◆ **Passage**:
◆ ◆ ◆ ◆ ◆ ◆ ◆

Roth recommends rate rollback: Proposed $779.7 million budget is a 27.8% increase

  • Mayor Mitch Roth

Mayor Mitch Roth’s administration is recommending a rollback in property tax rates for almost all property classes, following updated assessments showing an additional $23 million on top of the $45.4 million increase estimated in March.

Even with the rate rollback, the proposed $779.7 million budget is a 27.8% increase over the current year. Of the increase, $42.6 million is due to additional grant revenue and does not affect taxes, the mayor said Thursday in his budget message.


Roth’s recommendations would trim 5 cents per thousand dollars of property value off the homeowners and affordable rental classes, the categories that already pay the least tax. It would reduce the residential tier two tax on luxury second homes by 10 cents while leaving the basic residential rate the same.

Apartments, which currently have the highest rate, would be reduced 60 cents to match that of other residential property. Commercial and industrial would be cut by 20 cents, agriculture by 25 cents and hotel/resorts and golf courses by 45 cents.

Finance Director Deanna Sako said the county wanted to cut some taxes, especially in light of the economic hardships hotels and commercial establishments endured during the early days of the pandemic.

“A lot of them are small businesses that helped us during the pandemic so we wanted to give some kind of relief,” Sako said.

◆ ◆ ◆ ◆ ◆ ◆ ◆

◆ **Required actions**:
- a) List every dollar amount given in millions in the budget article.
- b) Write a continuation of the budget article that picks up after its final sentence.

◆ **Excerpted data**:
◆ ◆ ◆ ◆ ◆ ◆ ◆

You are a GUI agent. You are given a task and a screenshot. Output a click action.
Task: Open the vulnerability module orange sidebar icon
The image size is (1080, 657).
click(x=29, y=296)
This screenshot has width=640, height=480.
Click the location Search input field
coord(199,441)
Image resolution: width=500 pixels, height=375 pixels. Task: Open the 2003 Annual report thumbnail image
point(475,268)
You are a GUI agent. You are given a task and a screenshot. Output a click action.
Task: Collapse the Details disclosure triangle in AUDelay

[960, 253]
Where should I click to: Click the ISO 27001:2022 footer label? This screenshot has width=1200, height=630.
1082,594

◆ ◆ ◆ ◆ ◆ ◆ ◆

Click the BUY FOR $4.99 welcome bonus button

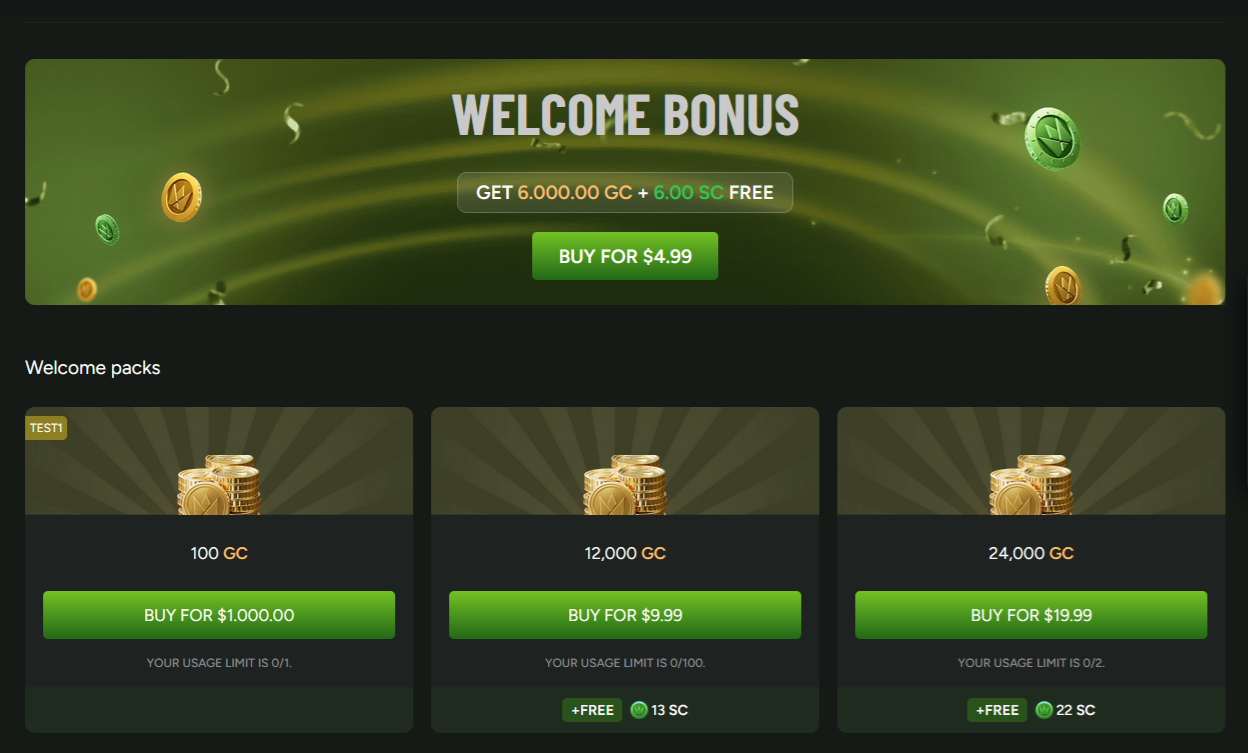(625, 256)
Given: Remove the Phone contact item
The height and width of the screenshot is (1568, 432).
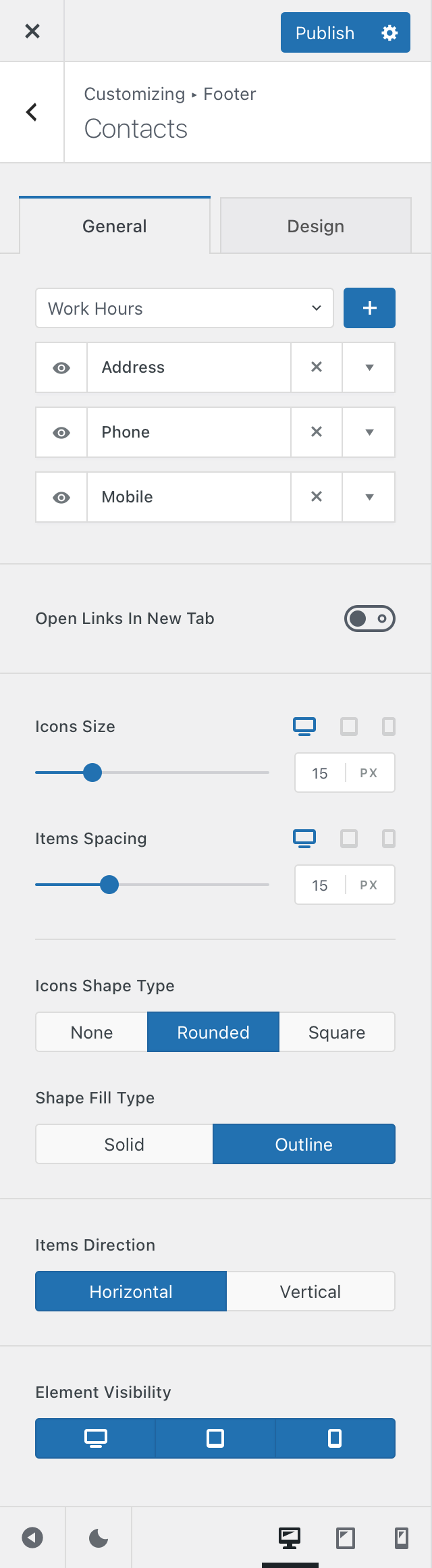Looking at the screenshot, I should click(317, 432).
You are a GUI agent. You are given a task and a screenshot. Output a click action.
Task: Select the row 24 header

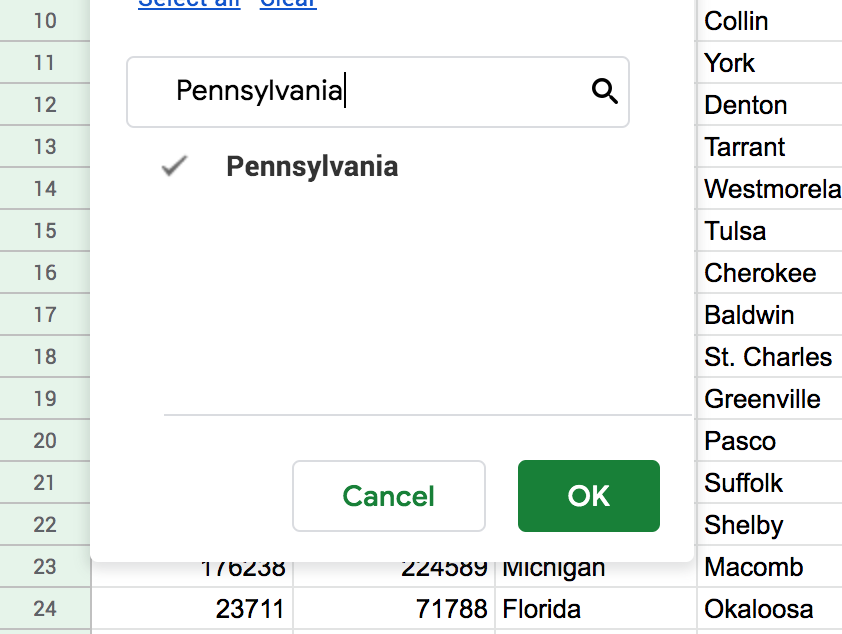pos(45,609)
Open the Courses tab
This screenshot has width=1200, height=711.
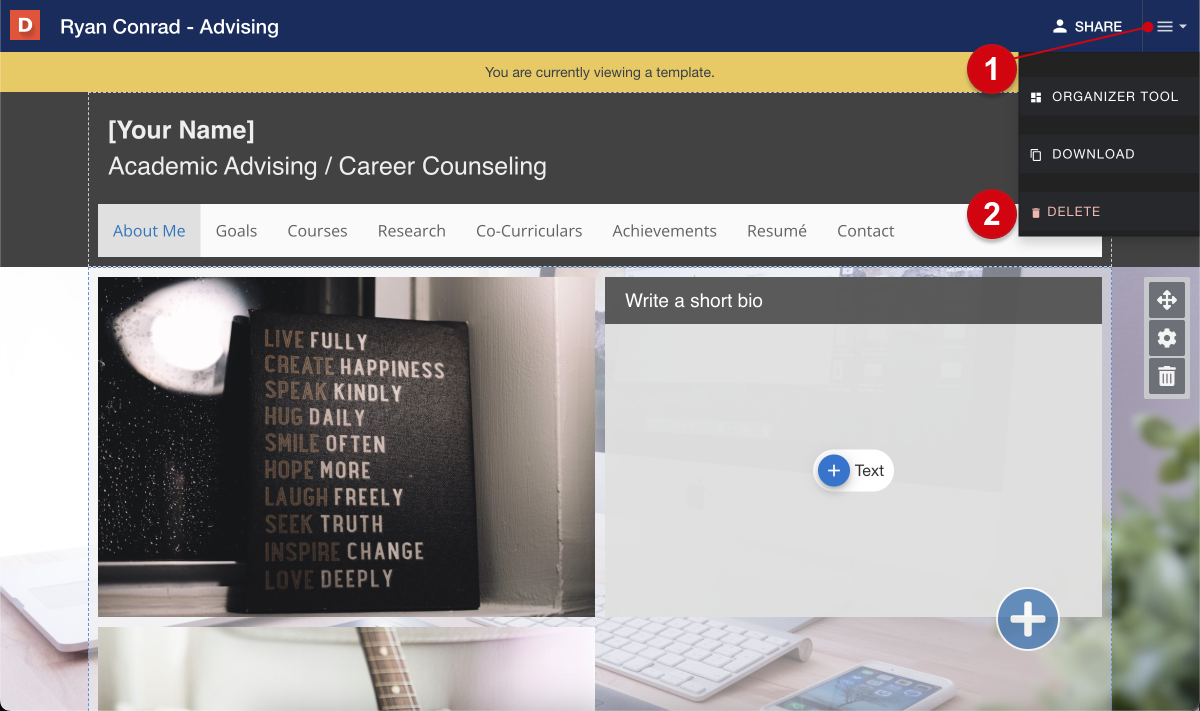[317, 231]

◆ ◆ ◆ ◆ ◆ ◆ ◆

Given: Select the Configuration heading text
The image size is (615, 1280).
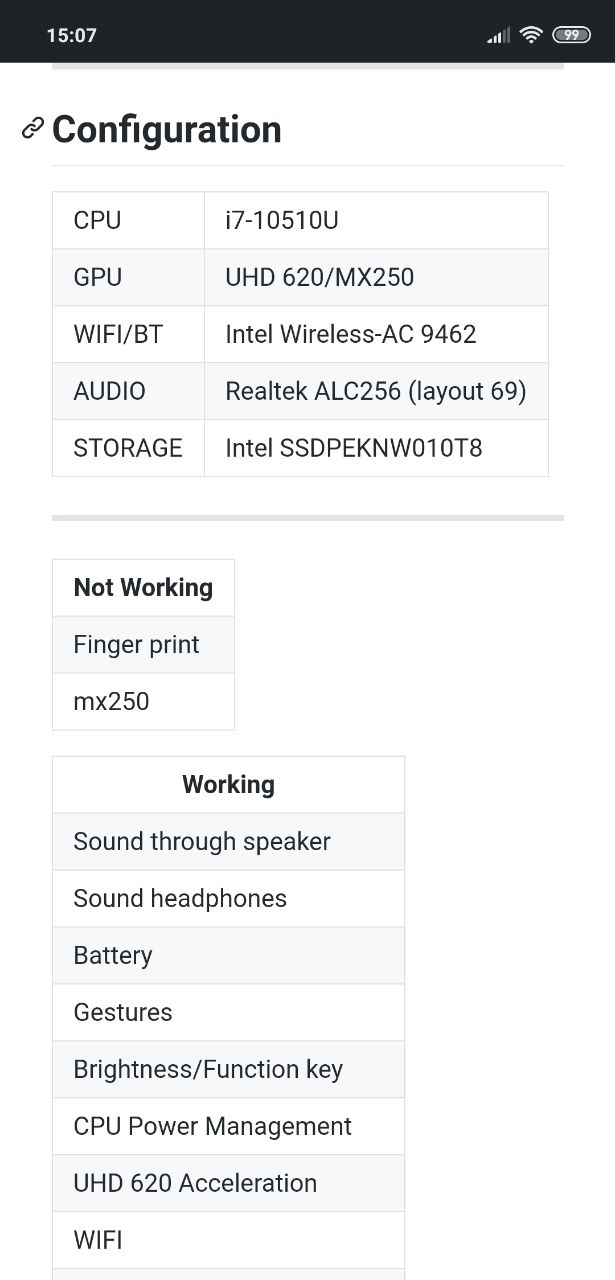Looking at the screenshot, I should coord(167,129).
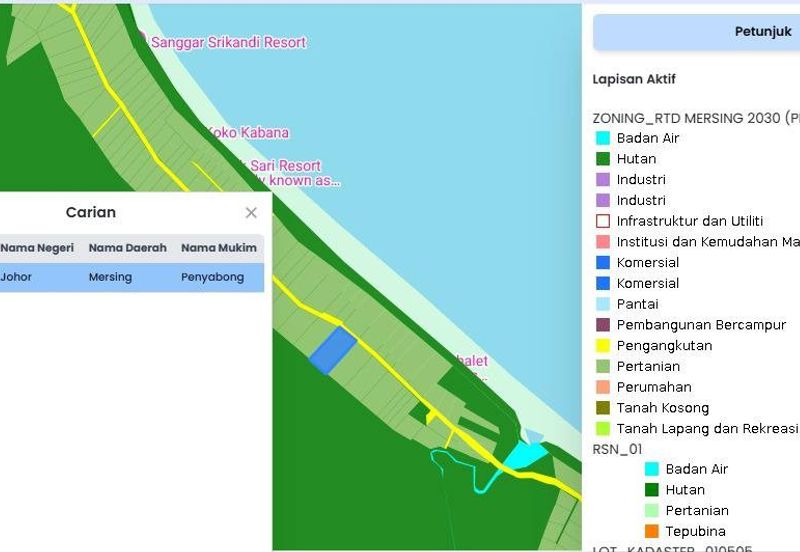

◆ ◆ ◆ ◆ ◆ ◆ ◆

◆ **List of answers**:
- a) $779.7 million, $23 million, $45.4 million, $42.6 million

- b)
In addition, she said, the recent supply chain and sporadic food shortage issues emphasize the importance of a self-sufficient agricultural industry.

“We do want to encourage agriculture on our island,” she said.

The new budget adds 49 more positions on top of the 39 new positions recommended in the March 1 preliminary budget. Most of them are clustered in the Fire Department, Mass Transit, Public Works, Parks and Recreation and Environmental Management.

The administration is also recommending another $9 million be added from the general fund for a housing production program to address affordable housing issues on the island. That’s in addition to the $9.5 million garnered from the new tier 2 tax on luxury homes.

The County Council will next take up the budget and set the property tax rates over the next two months. The new budget would go into effect July 1.

Roth said the budget represents a three-pronged approach: provide support for those most in need, provide resources for the workforce to better serve the county and invest in sustainability efforts and innovative solutions for long-term success.

“This proposed budget represents our departments’ best efforts to meet our residents’ needs quickly and responsibly while striving to maintain the level of services our residents deserve,” Roth said in his budget message. “These investments are critical to the future of the County of Hawaii.”